O estresse por trás do recesso escolar
Uma pesquisa da IWG mostra que 62% dos pais consideram estressante equilibrar trabalho e cuidado com os filhos durante as férias escolares. Mais da metade acaba usando as próprias férias para dar conta da rotina familiar — o que reduz o descanso real e aumenta o desgaste.
A gerente da Caixa Econômica Federal, Juliana Saraiva, mãe de gêmeos de 8 anos, resume o dilema: cargos de liderança têm demandas intensas e horários imprevisíveis. Para o ano letivo, a solução é o período integral. No recesso, entra em cena o revezamento de férias entre os pais, garantindo presença constante de um adulto em casa.
Apoio familiar ainda é a principal saída

Quando existe, a rede de apoio faz toda a diferença. Avós, tios e familiares próximos ajudam a manter uma rotina afetiva e segura para as crianças. O problema é que essa alternativa não está disponível para todos, o que aprofunda desigualdades e pressiona ainda mais quem não tem com quem contar.
O que as empresas podem fazer agora
A psicóloga e CEO da Carpediem RH, Aliesh Costa, aponta caminhos práticos para aliviar a tensão sem derrubar resultados.
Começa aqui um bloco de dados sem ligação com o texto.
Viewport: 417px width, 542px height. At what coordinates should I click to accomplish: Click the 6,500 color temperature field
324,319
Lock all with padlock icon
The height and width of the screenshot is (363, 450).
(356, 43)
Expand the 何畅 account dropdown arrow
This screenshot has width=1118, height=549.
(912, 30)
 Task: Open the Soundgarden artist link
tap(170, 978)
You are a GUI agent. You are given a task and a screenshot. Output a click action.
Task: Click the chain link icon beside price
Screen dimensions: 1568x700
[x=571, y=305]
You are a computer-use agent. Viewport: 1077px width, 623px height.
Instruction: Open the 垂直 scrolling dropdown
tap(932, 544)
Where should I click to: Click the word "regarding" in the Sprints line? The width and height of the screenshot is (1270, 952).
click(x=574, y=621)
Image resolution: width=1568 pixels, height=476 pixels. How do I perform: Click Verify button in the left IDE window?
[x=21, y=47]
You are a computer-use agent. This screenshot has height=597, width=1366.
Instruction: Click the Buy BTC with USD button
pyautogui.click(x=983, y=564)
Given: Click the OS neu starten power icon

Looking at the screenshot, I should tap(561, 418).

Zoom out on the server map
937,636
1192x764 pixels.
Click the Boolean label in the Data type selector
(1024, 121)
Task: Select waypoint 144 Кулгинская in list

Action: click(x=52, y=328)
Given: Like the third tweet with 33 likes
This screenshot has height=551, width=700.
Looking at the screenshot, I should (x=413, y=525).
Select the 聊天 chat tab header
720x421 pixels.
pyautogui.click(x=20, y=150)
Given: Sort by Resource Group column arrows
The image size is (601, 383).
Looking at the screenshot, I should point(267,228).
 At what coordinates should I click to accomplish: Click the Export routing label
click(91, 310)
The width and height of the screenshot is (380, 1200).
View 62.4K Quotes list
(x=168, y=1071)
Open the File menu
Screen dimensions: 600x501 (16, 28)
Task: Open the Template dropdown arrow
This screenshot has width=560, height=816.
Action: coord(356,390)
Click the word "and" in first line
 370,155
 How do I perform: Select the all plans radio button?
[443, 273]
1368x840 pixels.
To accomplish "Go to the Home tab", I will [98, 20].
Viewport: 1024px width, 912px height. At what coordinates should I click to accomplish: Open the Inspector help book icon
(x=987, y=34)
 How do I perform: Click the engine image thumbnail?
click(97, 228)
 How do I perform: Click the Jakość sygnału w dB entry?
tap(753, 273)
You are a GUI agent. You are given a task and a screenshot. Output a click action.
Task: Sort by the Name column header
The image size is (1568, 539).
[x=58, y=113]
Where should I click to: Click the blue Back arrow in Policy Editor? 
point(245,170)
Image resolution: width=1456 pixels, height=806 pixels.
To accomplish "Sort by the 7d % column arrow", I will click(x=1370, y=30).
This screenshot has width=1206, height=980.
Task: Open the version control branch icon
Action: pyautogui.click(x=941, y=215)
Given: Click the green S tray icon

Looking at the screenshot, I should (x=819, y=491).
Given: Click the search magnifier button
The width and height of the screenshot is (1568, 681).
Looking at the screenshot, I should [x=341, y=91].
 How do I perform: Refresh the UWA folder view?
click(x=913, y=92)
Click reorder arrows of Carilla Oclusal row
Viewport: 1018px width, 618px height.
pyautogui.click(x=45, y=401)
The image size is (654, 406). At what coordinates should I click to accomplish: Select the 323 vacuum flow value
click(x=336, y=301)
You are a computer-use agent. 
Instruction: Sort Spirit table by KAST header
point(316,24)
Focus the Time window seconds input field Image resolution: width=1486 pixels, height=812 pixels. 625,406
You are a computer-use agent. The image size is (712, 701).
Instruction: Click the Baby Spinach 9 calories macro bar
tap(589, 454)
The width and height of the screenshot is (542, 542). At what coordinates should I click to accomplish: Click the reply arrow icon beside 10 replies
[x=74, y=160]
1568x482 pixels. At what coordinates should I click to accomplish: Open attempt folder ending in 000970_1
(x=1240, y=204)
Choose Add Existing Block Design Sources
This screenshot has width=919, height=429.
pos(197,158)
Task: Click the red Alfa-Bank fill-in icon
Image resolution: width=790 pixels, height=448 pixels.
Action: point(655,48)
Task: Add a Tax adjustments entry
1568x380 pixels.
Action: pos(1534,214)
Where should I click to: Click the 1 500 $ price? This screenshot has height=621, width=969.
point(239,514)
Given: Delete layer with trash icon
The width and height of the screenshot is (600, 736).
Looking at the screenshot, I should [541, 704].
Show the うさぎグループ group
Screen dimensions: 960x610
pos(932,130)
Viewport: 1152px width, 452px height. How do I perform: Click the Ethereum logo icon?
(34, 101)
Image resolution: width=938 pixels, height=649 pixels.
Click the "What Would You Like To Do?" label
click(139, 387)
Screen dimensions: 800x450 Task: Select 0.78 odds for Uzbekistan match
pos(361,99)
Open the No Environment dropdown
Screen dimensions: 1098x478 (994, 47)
Flexibilizar horários, combinar dias de trabalho remoto e reduzir o tempo de deslocamento ajudam a organizar o cotidiano. Algumas empresas vão além e firmam convênios com colônias de férias, especialmente em dezembro e julho.
O ponto-chave, segundo ela, é entender que a flexibilização é temporária — e pode potencializar a produtividade. Dados mostram que colaboradores que se sentem apoiados tendem a entregar mais, não menos. Pertencimento importa.
Como pedir flexibilização sem ruído
Na conversa com a liderança, vale ser objetivo: explique o período, proponha soluções e mostre como o trabalho seguirá fluindo. Deixar claro que o ajuste tem começo, meio e fim ajuda a reduzir resistências e aumenta as chances de acordo.
Projeto de lei pode mudar o jogo
No Congresso, o tema avançou. A Comissão de Trabalho da Câmara dos Deputados aprovou o PL 362/25, da deputada Chris Tonietto (PL-RJ). A proposta dá prioridade de férias a trabalhadores com filhos de 4 a 17 anos quando o período coincide com o recesso escolar.
O texto ainda passará pela Comissão de Constituição e Justiça (CCJ). Se aprovado, altera a Consolidação das Leis do Trabalho (CLT).
Um desafio coletivo
As férias escolares escancaram um conflito estrutural entre trabalho e cuidado. Empresas, governo e famílias precisam dividir a responsabilidade. Flexibilizar não é privilégio — é estratégia. E pode ser o passo que falta para atravessar o recesso com menos estresse e mais equilíbrio.